▶ [Task]:
Please state how many lines of the data below contain the word "agent", offering nothing besides the number.

▶ [Material for this exercise]:
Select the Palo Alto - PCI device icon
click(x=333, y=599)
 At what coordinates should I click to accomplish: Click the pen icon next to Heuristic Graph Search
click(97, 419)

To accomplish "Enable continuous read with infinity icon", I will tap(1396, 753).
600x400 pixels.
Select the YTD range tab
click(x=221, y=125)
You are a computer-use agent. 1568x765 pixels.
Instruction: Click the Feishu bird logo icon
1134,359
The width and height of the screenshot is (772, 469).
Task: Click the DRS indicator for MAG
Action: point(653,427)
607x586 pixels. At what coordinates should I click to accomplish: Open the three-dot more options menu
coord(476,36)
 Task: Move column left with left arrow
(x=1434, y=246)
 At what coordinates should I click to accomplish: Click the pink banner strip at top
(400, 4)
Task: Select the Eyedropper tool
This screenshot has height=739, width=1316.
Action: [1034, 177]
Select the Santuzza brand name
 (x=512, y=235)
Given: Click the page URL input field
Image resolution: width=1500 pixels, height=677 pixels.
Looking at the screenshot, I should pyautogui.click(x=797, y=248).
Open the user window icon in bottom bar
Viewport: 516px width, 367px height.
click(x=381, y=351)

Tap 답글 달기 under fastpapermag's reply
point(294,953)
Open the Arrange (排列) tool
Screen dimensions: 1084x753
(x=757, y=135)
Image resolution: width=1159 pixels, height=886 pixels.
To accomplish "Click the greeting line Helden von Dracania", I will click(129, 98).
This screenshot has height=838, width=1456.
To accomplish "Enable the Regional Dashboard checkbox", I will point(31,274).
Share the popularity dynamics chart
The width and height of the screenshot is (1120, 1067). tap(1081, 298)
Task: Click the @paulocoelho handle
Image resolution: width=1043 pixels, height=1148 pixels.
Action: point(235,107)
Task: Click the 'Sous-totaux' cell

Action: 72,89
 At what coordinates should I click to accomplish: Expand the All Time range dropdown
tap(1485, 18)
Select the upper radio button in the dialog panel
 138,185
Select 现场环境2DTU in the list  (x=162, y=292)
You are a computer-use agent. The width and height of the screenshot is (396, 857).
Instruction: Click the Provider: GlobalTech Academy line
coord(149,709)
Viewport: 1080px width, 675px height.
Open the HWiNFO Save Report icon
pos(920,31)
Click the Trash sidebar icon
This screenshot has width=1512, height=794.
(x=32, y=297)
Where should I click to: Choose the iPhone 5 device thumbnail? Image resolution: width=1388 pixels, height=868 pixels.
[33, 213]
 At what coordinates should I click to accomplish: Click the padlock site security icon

▶ [Solved exercise]:
2